**EXTRACT:**
---------------

Cape Sorrel: The Weed That Brightens Up Our Winters

Winter countryside (9)

From mid-December to mid-April our fields and country lanes come alive with a wild flower the colour of sunshine. During these months, Cape Sorrel grows free and unrestrained. But things were not always like this. This plant was introduced to the Mediterranean from South Africa by an English lady around 200 years ago. The story goes that a few plants were grown in the greenhouses at Argotti Botanical Gardens. Somehow some seeds managed to escape and found the perfect climate and terrain to proliferate. From Malta, this pretty wild flower spread throughout the region. I found a good article by Leslie Vella on Malta Inside Out which goes into  more detail about this – you can read it here.

View from our window (3)

Although this plant was not always indigenous to the Maltese islands, it has adapted so well and become so common-place that few people so much as give it a second glance. Indeed, it can be a bit of a nuisance when it takes over cultivated fields and gardens and has to be pulled out or it will suffocate any seedlings attempting to grow.

With that peculiar Maltese penchant of re-naming everything under the sun, this wild-flower is called ‘l-ingliza’ – which means the English one, or in this case, the English weed. Children also call it ‘qarsu’ (which means sour) because it is not uncommon to find kids chewing the flower stalks and they are indeed very sour. I am speaking from experience here.

---------------

**STORED DATA:**
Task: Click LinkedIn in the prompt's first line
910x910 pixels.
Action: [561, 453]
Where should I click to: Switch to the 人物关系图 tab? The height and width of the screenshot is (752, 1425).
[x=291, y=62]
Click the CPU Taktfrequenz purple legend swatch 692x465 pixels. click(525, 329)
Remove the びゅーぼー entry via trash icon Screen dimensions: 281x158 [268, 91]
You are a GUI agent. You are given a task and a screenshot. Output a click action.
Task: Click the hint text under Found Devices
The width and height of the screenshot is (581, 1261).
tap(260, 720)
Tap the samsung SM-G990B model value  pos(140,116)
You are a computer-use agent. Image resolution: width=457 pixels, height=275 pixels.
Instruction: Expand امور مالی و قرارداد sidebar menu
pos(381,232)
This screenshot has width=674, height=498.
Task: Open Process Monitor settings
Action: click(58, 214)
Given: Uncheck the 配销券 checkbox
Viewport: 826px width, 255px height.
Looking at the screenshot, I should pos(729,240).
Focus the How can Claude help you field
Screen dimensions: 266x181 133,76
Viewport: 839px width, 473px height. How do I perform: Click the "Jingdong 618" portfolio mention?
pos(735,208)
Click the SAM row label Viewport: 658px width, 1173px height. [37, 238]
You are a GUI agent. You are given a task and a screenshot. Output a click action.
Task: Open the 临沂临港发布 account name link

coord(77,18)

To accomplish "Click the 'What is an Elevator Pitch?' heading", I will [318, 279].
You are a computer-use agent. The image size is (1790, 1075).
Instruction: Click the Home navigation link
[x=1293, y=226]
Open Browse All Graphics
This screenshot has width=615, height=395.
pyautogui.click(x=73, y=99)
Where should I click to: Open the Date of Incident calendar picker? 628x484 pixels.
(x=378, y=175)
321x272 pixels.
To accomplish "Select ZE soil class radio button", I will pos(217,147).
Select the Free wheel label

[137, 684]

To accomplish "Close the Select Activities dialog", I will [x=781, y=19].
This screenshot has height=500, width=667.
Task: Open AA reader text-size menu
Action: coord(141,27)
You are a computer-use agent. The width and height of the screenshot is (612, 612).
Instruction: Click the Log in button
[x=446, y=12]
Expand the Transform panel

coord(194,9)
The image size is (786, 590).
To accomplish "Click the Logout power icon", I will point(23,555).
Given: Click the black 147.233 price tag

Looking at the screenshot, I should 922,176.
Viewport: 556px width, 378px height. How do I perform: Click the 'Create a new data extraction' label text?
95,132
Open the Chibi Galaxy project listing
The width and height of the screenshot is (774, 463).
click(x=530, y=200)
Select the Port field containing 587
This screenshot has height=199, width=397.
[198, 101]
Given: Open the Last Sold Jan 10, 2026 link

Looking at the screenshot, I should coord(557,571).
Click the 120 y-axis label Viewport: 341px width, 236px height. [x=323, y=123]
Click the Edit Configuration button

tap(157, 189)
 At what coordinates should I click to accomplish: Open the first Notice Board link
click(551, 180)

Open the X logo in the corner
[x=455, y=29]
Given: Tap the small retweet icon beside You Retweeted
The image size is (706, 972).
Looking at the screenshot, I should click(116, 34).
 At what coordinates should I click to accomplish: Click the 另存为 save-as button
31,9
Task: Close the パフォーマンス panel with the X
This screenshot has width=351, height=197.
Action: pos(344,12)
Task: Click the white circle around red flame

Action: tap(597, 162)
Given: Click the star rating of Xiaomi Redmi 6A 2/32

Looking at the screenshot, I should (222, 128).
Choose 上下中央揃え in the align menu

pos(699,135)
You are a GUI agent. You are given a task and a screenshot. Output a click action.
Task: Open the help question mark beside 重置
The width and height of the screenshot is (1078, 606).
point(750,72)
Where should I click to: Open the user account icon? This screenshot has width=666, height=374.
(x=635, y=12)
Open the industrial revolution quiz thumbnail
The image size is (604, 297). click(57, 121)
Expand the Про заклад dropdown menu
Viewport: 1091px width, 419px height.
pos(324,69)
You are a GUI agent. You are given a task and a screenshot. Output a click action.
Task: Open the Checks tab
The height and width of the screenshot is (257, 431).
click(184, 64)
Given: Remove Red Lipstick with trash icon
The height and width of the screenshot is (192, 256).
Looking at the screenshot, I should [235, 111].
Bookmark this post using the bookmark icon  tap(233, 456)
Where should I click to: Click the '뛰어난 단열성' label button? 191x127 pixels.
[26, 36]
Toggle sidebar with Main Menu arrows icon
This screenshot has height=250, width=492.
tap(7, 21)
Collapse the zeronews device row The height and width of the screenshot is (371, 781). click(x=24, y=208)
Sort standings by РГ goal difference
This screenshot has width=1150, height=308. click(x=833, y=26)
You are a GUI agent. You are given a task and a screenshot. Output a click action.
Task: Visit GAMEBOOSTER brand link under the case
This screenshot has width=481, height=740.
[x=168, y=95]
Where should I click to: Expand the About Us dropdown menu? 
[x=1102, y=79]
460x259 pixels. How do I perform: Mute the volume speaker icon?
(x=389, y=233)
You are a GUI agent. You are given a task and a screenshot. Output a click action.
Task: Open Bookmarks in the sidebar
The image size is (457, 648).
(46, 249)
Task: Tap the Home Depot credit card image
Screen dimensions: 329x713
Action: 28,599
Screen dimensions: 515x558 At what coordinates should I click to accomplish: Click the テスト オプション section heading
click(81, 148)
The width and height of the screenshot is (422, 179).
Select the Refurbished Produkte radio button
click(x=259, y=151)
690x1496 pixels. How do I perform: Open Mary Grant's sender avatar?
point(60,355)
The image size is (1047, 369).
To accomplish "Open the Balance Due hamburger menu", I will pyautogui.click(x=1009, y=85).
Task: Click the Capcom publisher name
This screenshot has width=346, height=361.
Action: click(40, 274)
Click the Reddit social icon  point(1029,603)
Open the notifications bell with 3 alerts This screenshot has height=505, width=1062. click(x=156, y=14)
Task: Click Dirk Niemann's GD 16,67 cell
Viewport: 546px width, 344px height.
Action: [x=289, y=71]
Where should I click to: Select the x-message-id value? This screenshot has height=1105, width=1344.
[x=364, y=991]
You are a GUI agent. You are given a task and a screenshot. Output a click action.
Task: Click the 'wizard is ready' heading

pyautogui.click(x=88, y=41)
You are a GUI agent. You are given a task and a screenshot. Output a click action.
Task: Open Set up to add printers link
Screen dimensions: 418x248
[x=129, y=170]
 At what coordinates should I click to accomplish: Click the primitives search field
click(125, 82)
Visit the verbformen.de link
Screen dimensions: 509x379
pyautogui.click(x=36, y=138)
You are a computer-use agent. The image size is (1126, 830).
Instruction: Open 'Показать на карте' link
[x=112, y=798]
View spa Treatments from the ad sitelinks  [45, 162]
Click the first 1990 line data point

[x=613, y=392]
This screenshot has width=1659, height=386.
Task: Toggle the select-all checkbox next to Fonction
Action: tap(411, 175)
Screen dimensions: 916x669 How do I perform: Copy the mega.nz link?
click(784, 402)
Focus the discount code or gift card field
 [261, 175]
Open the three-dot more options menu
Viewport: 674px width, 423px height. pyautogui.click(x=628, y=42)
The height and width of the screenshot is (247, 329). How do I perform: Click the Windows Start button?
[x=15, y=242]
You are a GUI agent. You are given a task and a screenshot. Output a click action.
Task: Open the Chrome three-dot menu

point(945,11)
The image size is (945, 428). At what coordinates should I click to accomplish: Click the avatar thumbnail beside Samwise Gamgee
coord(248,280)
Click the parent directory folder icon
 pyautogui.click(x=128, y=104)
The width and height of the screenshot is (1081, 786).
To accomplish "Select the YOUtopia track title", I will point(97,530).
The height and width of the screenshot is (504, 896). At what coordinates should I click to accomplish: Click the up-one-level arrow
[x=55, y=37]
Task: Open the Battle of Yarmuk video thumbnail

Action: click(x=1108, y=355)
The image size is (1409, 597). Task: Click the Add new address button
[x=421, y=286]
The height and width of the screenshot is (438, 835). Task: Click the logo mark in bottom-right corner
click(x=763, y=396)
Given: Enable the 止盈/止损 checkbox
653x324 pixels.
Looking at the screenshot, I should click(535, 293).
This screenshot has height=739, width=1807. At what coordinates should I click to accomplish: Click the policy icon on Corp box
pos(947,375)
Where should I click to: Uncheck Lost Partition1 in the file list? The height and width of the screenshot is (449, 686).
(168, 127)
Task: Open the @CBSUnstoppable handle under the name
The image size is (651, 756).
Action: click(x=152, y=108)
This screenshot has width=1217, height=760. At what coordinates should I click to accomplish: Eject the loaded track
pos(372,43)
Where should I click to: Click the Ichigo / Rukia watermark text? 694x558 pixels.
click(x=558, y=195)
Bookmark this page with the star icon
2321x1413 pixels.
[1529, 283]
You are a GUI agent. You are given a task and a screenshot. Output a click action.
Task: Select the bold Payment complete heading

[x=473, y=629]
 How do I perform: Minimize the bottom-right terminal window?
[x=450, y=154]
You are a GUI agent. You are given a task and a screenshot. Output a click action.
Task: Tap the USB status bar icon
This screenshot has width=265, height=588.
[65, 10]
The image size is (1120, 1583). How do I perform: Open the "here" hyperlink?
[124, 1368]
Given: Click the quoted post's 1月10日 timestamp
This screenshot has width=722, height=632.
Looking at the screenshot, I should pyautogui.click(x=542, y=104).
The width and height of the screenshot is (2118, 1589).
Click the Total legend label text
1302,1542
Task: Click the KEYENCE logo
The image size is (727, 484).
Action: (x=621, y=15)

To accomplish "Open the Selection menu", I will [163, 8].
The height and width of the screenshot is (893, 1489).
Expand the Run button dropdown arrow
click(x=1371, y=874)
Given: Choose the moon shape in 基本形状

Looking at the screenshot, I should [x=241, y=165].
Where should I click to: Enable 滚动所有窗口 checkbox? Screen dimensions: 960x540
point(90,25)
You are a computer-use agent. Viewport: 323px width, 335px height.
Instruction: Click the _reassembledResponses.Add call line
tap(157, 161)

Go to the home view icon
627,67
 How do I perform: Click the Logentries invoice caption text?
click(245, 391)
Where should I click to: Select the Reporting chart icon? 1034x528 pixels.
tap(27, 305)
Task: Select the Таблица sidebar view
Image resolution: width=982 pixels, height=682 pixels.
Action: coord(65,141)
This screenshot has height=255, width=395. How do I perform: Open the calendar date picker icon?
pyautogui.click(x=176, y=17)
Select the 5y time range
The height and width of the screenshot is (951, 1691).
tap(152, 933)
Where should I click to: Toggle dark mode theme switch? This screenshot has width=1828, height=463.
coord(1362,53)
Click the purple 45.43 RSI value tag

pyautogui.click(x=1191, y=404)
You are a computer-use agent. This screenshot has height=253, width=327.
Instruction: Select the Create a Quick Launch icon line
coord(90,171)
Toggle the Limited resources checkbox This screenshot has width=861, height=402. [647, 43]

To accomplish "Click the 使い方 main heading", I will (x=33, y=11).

---------------

**TASKS FOR THIS EXERCISE:**
1. Answer these questions using the Cape Sorrel article.
(a) During which months does the flower grow in the fields and country lanes?
(b) Where were a few of the plants grown, according to the story?
(c) What does the name 'qarsu' mean?
2. Copy the Cape Sorrel article word for word, everything from "From mid-December to" down to "our window (3)".

**ANSWERS TO THE PROBLEMS:**
1.
(a) From mid-December to mid-April.
(b) In the greenhouses at Argotti Botanical Gardens.
(c) Sour.

2.
From mid-December to mid-April our fields and country lanes come alive with a wild flower the colour of sunshine. During these months, Cape Sorrel grows free and unrestrained. But things were not always like this. This plant was introduced to the Mediterranean from South Africa by an English lady around 200 years ago. The story goes that a few plants were grown in the greenhouses at Argotti Botanical Gardens. Somehow some seeds managed to escape and found the perfect climate and terrain to proliferate. From Malta, this pretty wild flower spread throughout the region. I found a good article by Leslie Vella on Malta Inside Out which goes into  more detail about this – you can read it here.

View from our window (3)